§ **Excerpt provided**
******************************
# Looking to replace Burton AK 2L Gore-Tex Jacket



## ttmahdy (Oct 31, 2010)

Hi,

After 3 seasons my Butron 2L Gore-tex jacket is falling apart and lost most of it's waterproof ability even after washing with "waterproofing" detergents.

I usually ride 20+ days a season with occasional split boarding with 6-8 hours on the mountain per day.
So a Gore-tex 3L jacket would be ideal as it is more tear resistant.

Are there other materials like Gore-tex that offer more superior breathability and waterproofness?


----------



## linvillegorge (Jul 6, 2009)

No, not really.

The Waterproof Gear Guide: Expert Advice from Sierra Trading Post


----------



## francium (Jan 12, 2013)

ttmahdy said:


> Hi,
> 
> After 3 seasons my Butron 2L Gore-tex jacket is falling apart and lost most of it's waterproof ability even after washing with "waterproofing" detergents.
> 
> ...


how often have you washed it? one of my burton jackets is at least 5 years old and i've washed it a fair few times and it's still as waterproof as it was when i bought it, are you tumbledrying it to reactivate the waterproofing?


----------



## Manicmouse (Apr 7, 2014)

Woah, who puts a waterproof jacket in a washing machine?

Guess I'm just dirty


----------



## francium (Jan 12, 2013)

Manicmouse said:


> Woah, who puts a waterproof jacket in a washing machine?
> 
> Guess I'm just dirty


goretex and event fabric work best when clean but you have to use the right cleaners and you need to heat it to reactivate the waterproofing e.g iron or tumble dry. if they get dirty it stops the water beading off like its ment too.


----------



## tonicusa (Feb 27, 2008)

E Vent material is actually noticeably better than Goretex in the breathability department. About the same as far as waterproofness.
******************************
§ **Stored data**

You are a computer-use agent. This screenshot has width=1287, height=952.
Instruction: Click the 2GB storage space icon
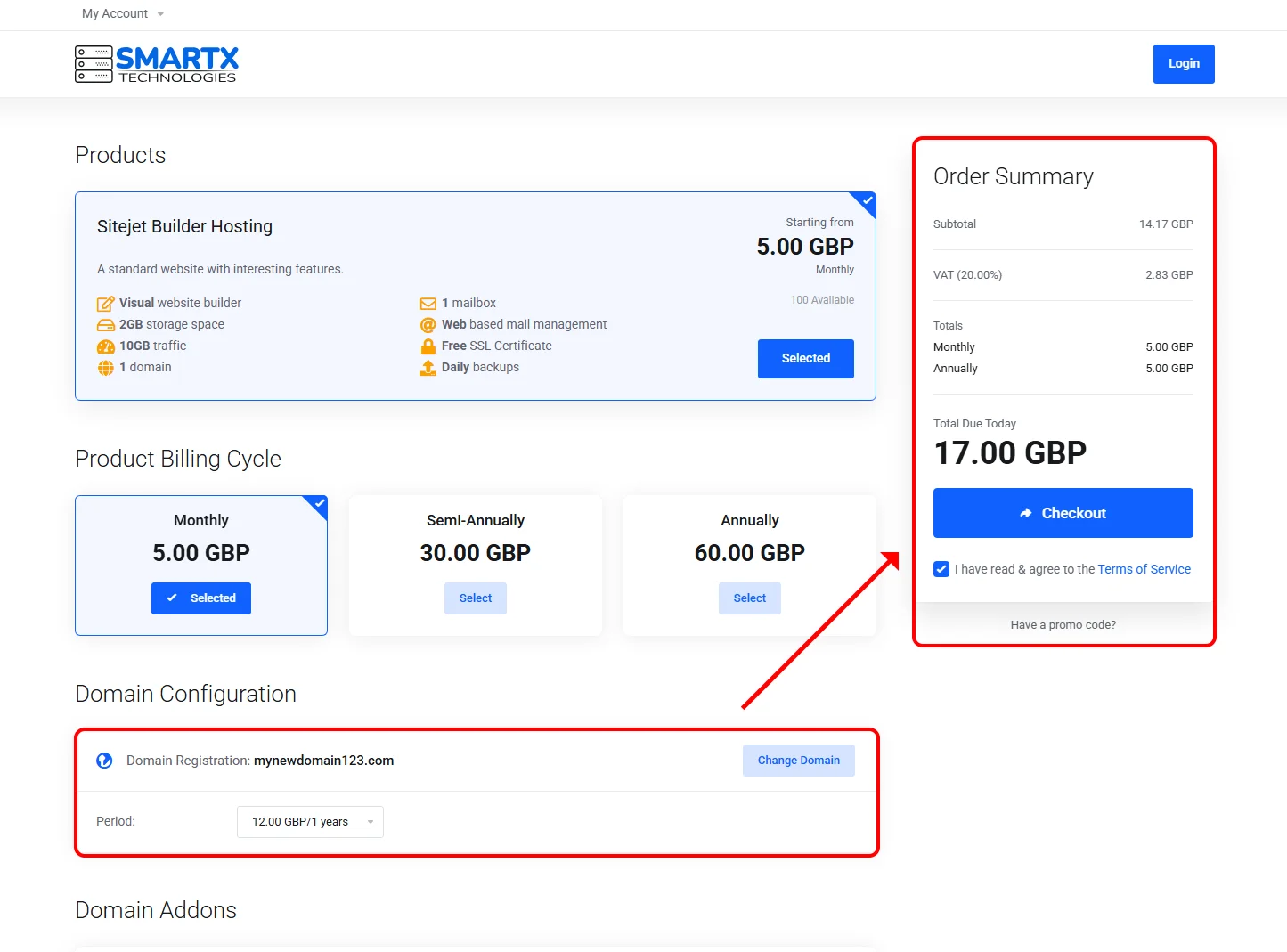pyautogui.click(x=105, y=325)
******************************
§ **Tasks and exercises**
1 – In the forum thread about replacing a Burton jacket, how many days a season does the original poster usually ride?
2 – Write the next part of the forum thread about replacing a Burton jacket, picking up after its final post.

§ **Answers to the exercise**
1 – 20+ days a season

2 –
But very few manufacturers use it because it's so expensive and Goretex is really aggressive about keeping them out of the game. I have a Quicksilver Jeremy Jones jacket made out of the stuff, it's breathes way better than anything else I own including Burton AK 3L. But the only time it really makes a difference to me is hiking/split etc. 

Here's a link to their site you might find some brands using it there. Although in my experience not all manufacturers are listed there.
Brands

Here's a good article on the Goretex wars:
http://www.outsideonline.com/outdoor-gear/Insane-in-the-Membrane.html


----------



## ridinbend (Aug 2, 2012)

tonicusa said:


> E Vent material is actually noticeably better than Goretex in the breathability department. About the same as far as waterproofness.
> 
> But very few manufacturers use it because it's so expensive and Goretex is really aggressive about keeping them out of the game. I have a Quicksilver Jeremy Jones jacket made out of the stuff, it's breathes way better than anything else I own including Burton AK 3L. But the only time it really makes a difference to me is hiking/split etc.
> 
> ...


Just curious but when was JJ ever sponsored by Quik? Not Oneill?


----------



## tonicusa (Feb 27, 2008)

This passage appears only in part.